━━━━━ DATA LISTING ━━━━━

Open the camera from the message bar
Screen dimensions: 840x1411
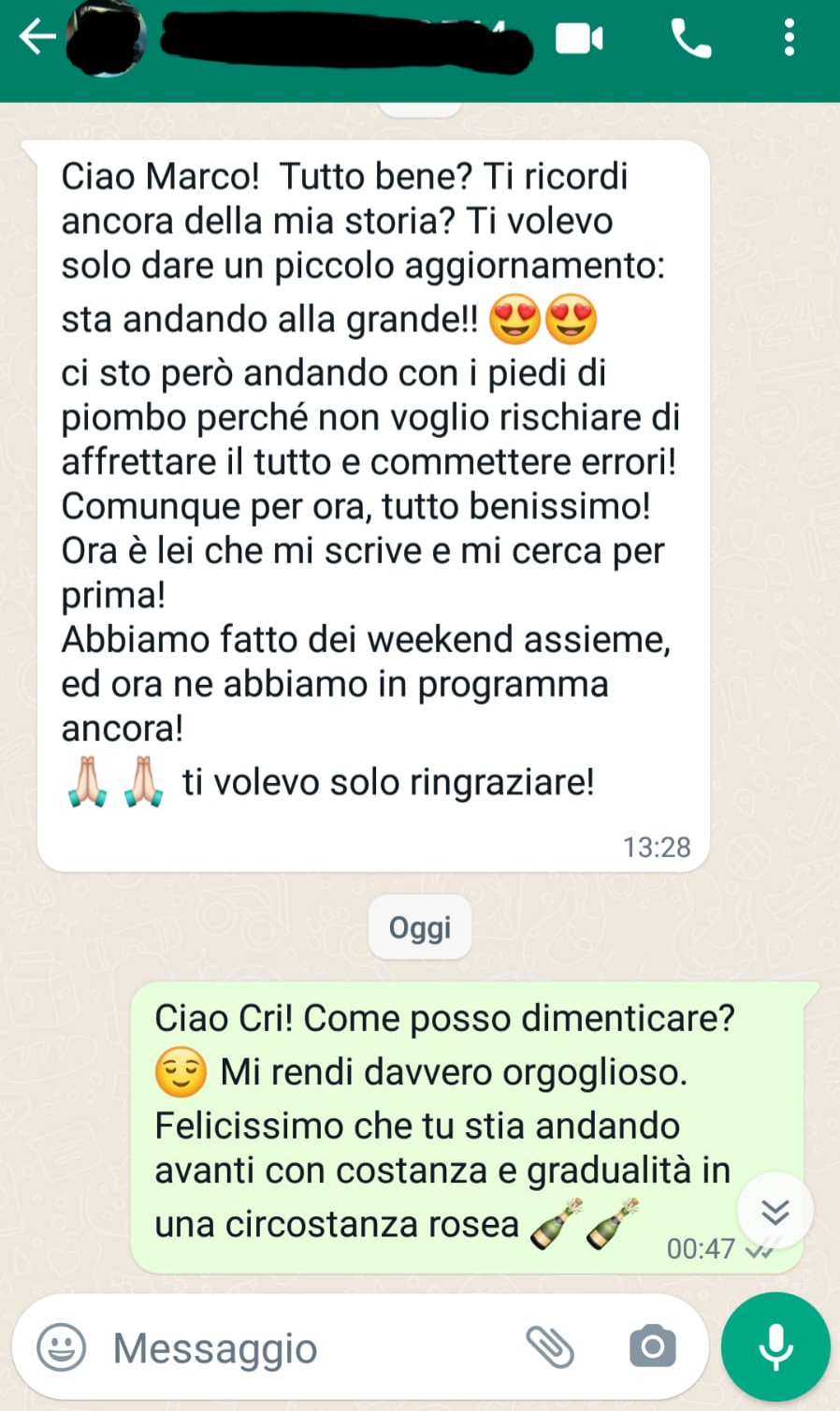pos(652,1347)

━━━━━
━━━━━ DATA LISTING ━━━━━

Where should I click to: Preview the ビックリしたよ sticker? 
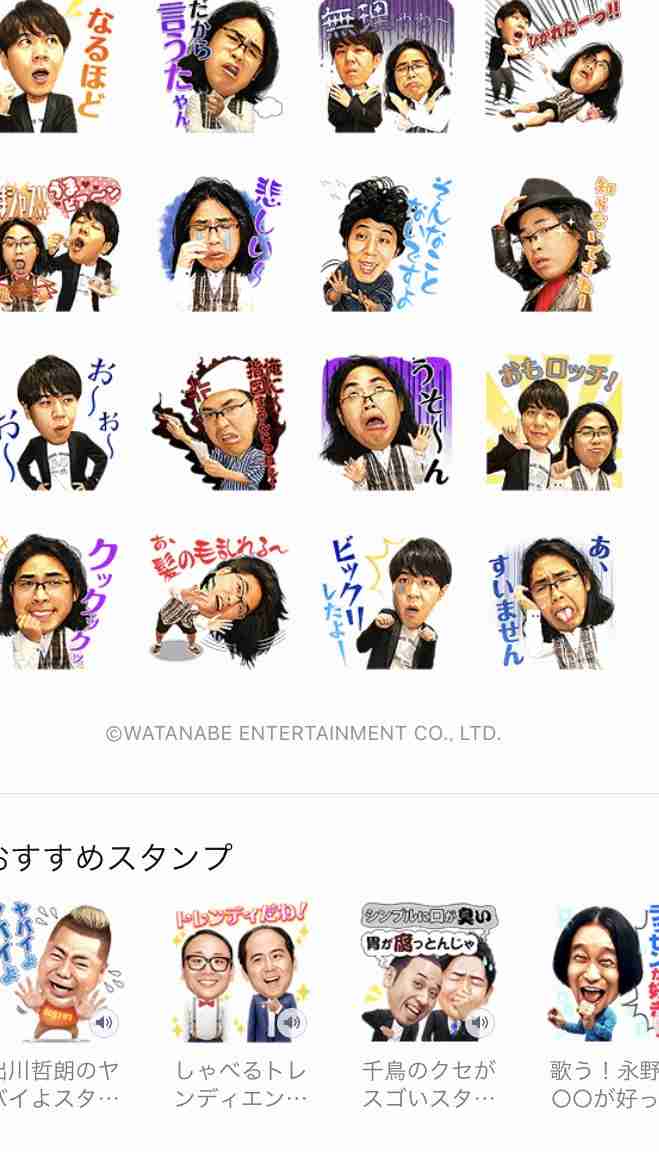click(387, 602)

━━━━━

> _REQUIREMENTS_
Retype the entries starting with the line containing "Open the camera from the message bar" and continuing through the line containing "pos(652,1347)", and leave the pictures out.

> _EXERCISE RESPONSE_
Open the camera from the message bar
Screen dimensions: 840x1411
pos(652,1347)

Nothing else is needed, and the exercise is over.